EXERCISE BRIEF
Duplicate every line of the listing below without changing anything, and leave out the picture.
───── DATA IN THIS EXERCISE
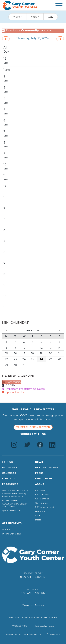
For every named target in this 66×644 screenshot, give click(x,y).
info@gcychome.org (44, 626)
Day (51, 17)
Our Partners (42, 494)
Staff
──────────
FINISHED EXERCISE
For every named target in this 66×644 screenshot, give click(x,y).
info@gcychome.org (44, 626)
Day (51, 17)
Our Partners (42, 494)
Staff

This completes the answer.